Smith-Rowe Construction out of Mount Airy is lead on the bridge construction, with Greenhill Environmental, owned by Will Gwyn, as grading contractor and Blue Ridge Environmental of Wilkesboro as design contractor, McComb said.
Smith-Rowe’s crane was not large enough to lift the two conjoined sections of the bridge to put them in place, so a second, larger crane was brought in from where it is stationed in Aurora, on the coast, to aid in the bridge placement. The second crane featured a telescoping boom and was weighted down with 220,000 pounds of counterweights to help handle the weight of the bridge.
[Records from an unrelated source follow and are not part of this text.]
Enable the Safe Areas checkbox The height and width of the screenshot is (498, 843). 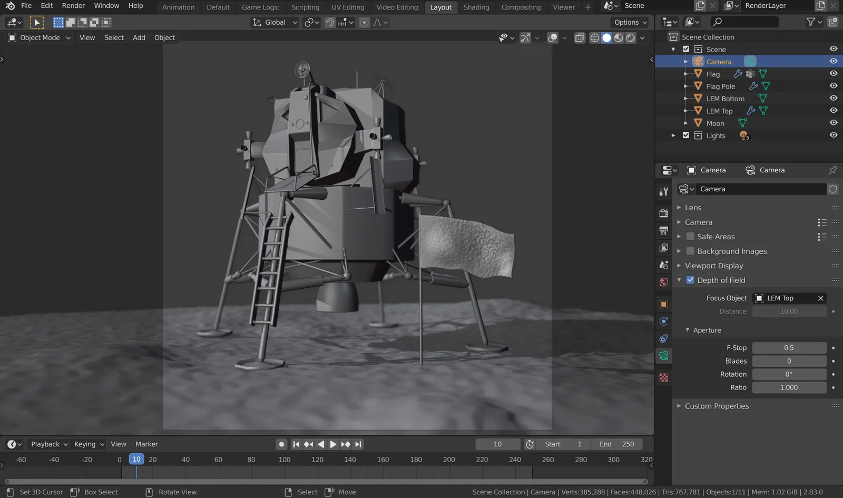(x=690, y=237)
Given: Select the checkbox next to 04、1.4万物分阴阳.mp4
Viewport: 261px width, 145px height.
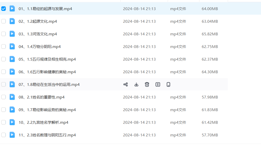Looking at the screenshot, I should (x=4, y=46).
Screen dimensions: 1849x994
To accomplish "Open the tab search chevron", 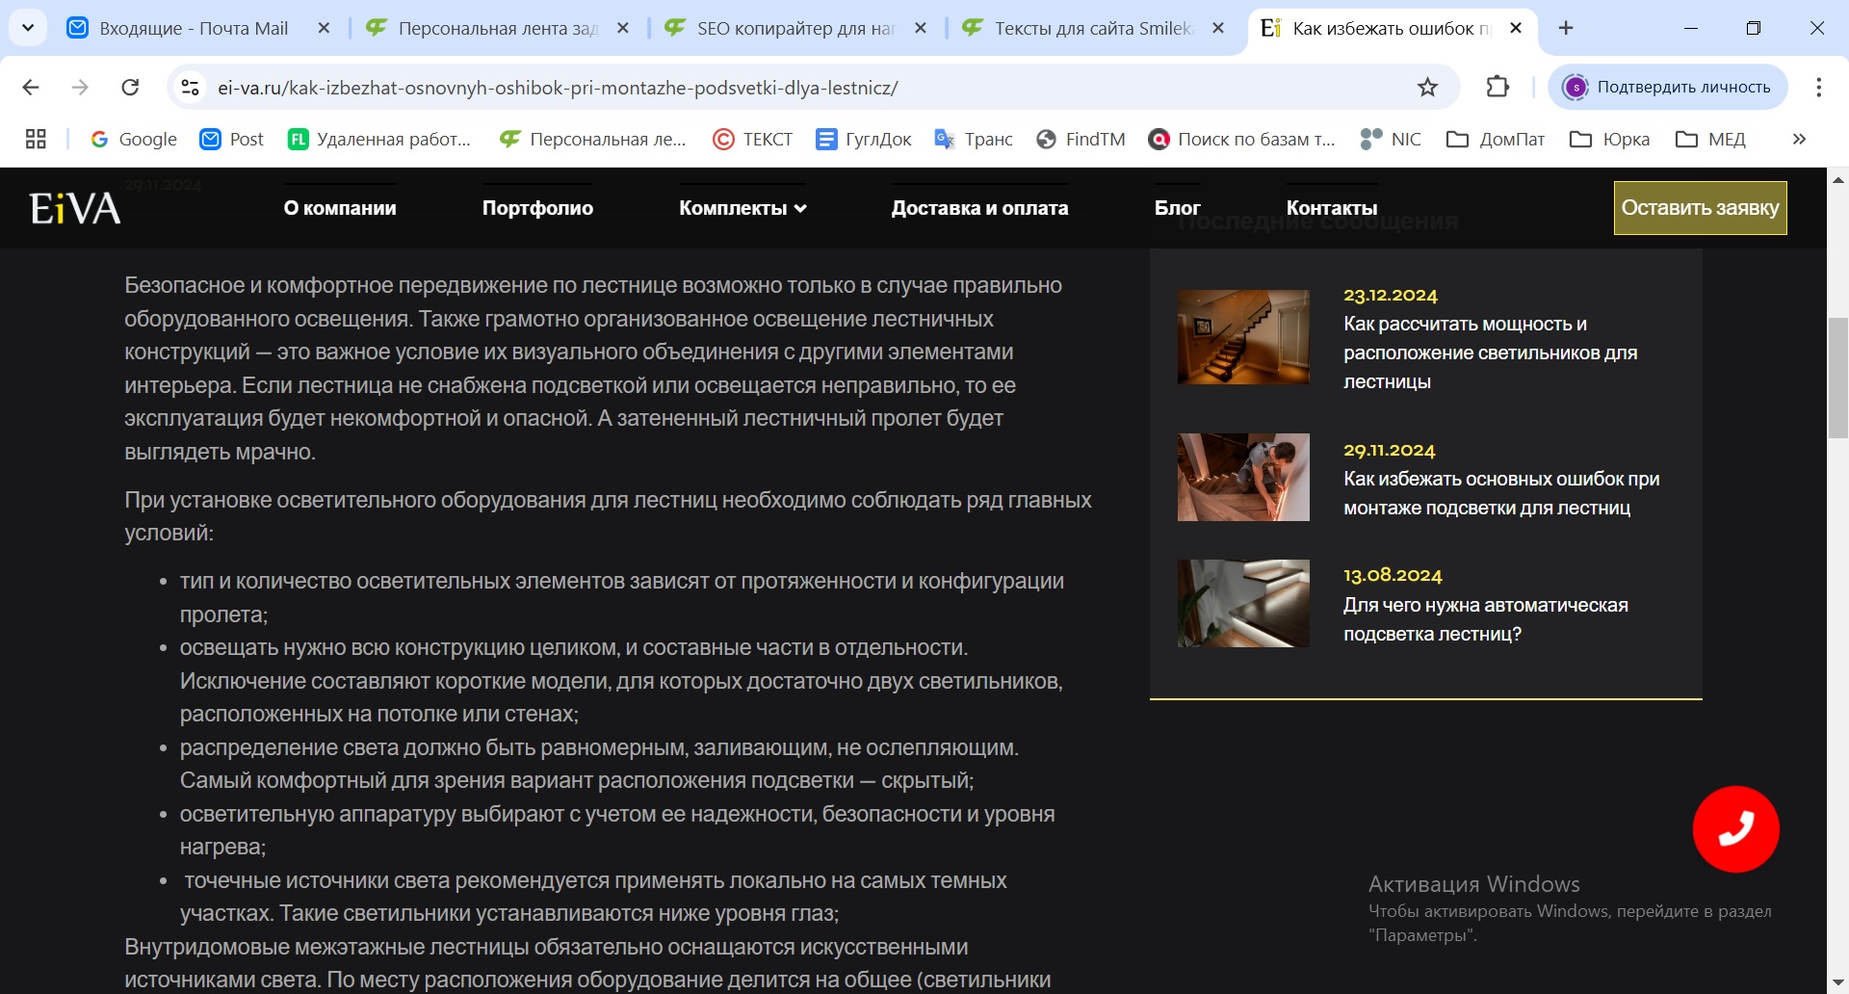I will pos(27,27).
It took nearly all day to set up the large crane and then take it down, but it took only 17 minutes for the two cranes to work in tandem to lift and place the section of bridge in place.
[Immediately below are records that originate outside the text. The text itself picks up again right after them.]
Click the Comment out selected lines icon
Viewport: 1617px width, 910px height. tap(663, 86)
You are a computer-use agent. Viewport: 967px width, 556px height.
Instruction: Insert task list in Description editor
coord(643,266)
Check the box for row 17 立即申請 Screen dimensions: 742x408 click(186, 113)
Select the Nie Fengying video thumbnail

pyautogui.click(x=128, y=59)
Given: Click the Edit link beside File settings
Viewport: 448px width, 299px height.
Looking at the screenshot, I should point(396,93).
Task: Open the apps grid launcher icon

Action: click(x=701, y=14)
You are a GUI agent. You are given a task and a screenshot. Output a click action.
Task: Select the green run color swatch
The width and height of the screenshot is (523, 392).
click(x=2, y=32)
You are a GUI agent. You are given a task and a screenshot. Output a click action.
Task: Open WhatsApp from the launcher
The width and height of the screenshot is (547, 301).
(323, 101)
This first two-thirds of the bridge spans Big Elkin Creek, with a third section to be brought in and placed this week to span the bank of the creek up to where the roadbed used for hauling in equipment will be transformed into the trailway.
The new section of the trail will add about an extra half-mile next to the town’s reservoir used to filter and pipe drinking water to the water treatment plant to the already constructed portion of the trail that heads north out of Elkin Municipal Park. The trail also is part of the North Carolina Mountains-to-Sea Trail, which members of the Elkin Valley Trails Association hopes will eventually be completely off-road on the E&A Rail Trail from Elkin to Stone Mountain State Park.
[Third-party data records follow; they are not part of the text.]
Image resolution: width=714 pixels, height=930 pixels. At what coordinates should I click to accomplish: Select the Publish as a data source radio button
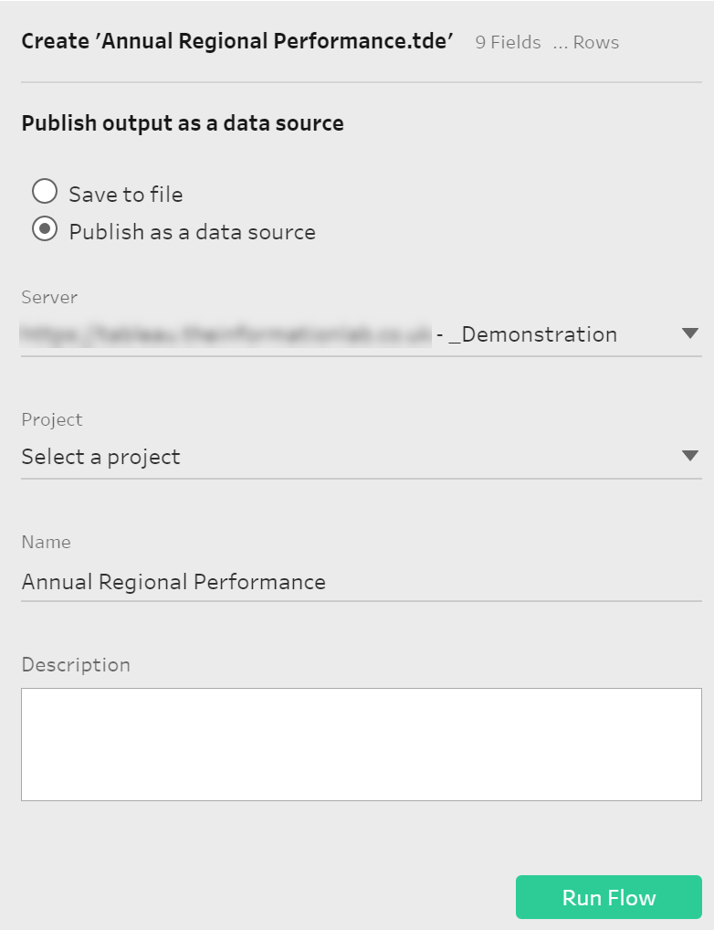tap(45, 229)
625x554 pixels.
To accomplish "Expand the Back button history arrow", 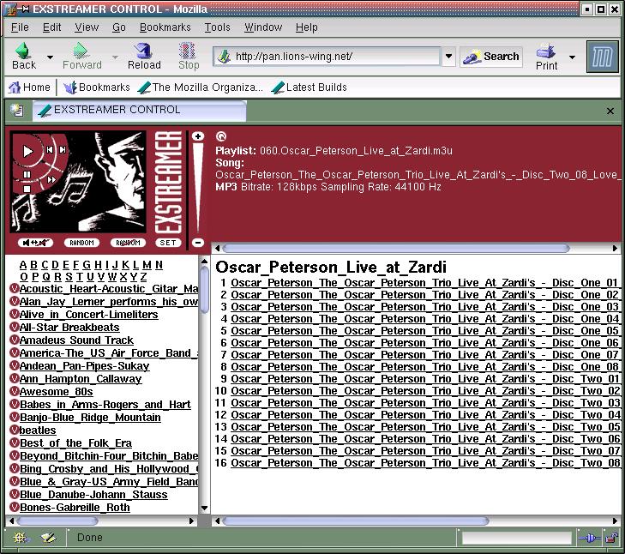I will (50, 57).
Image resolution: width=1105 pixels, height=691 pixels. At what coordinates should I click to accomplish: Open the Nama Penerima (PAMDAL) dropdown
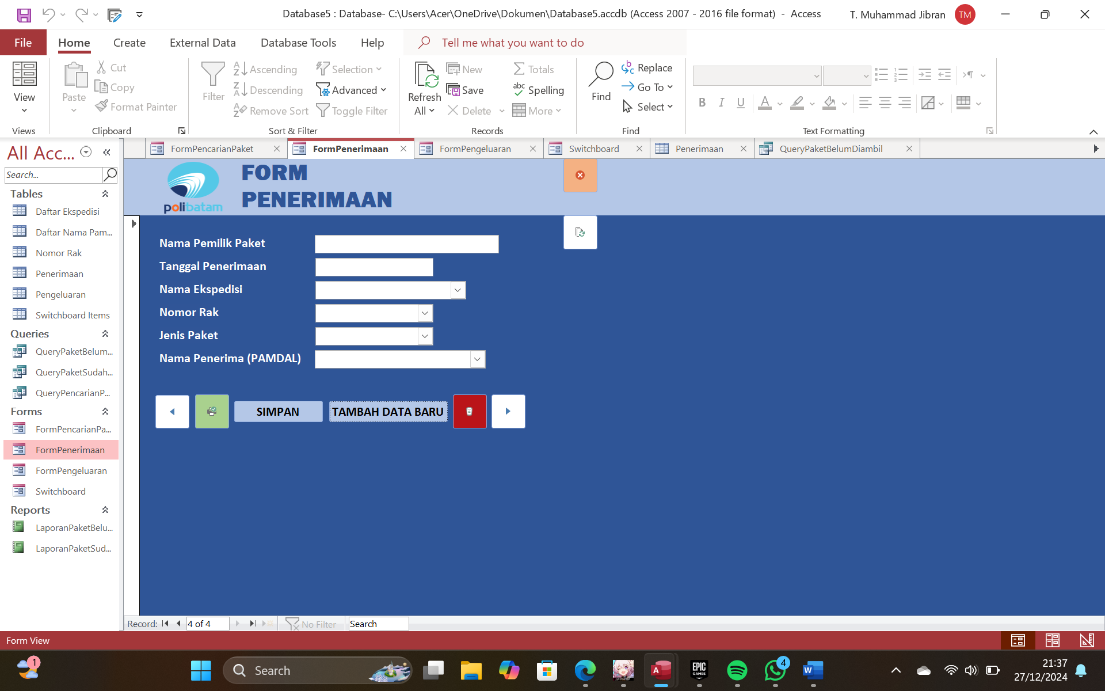pyautogui.click(x=477, y=359)
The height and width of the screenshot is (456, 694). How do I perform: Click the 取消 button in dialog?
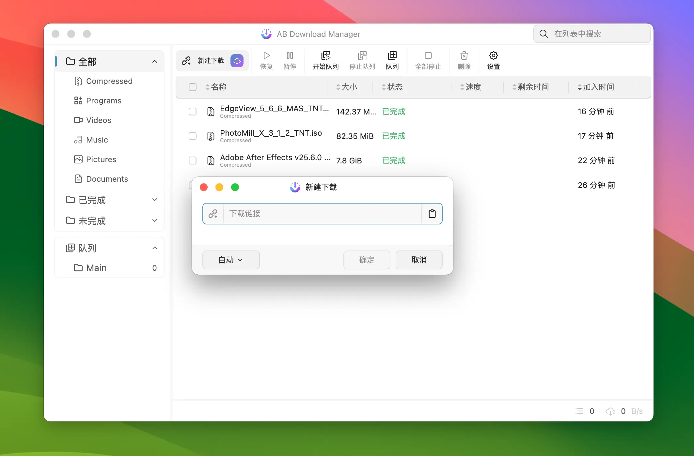coord(419,260)
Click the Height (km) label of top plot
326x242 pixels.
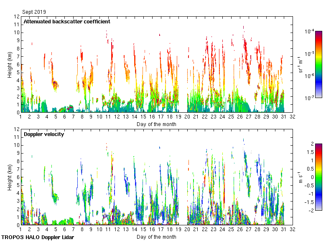pyautogui.click(x=10, y=65)
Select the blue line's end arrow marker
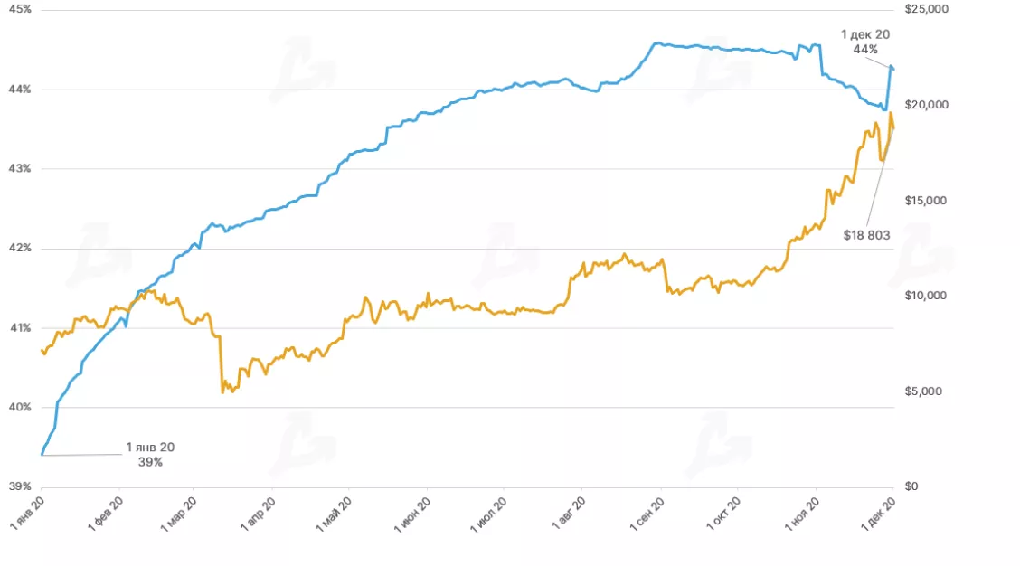The image size is (1020, 566). click(x=893, y=68)
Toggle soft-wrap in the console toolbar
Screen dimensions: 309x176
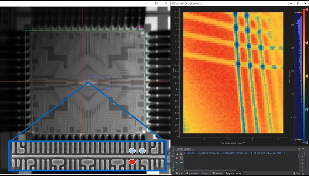(181, 154)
As walkers, runners, bikers and hikers begin using this new stretch of trail, McComb said, they will find it will come across Big Elkin Creek on the new bridge, then run just west of the original railway, which now serves as the dam for the town reservoir, before meeting back up with the railway path just past the reservoir. Through the woods just a little ways the trail will end for now as another creek bed will have to be traversed by either a footbridge or culvert, for which McComb said funds will have to be raised.
But for those seeking a little more adventure and a closer look at Big Elkin Creek, a single track, primitive trail was cut through the woods at the end of the trail, which will form a loop back around toward the new footbridge. The single-track trail comes out at an old logging road, which can be followed west to get to an open area for enjoying the view of the creek, or east to go back to the main trail just above the new footbridge being installed.
McComb said the trail will be clearly marked for those wishing to go exploring off the gravel dust trail.
Until the new section of trail is complete, officials are asking the public to avoid the construction area.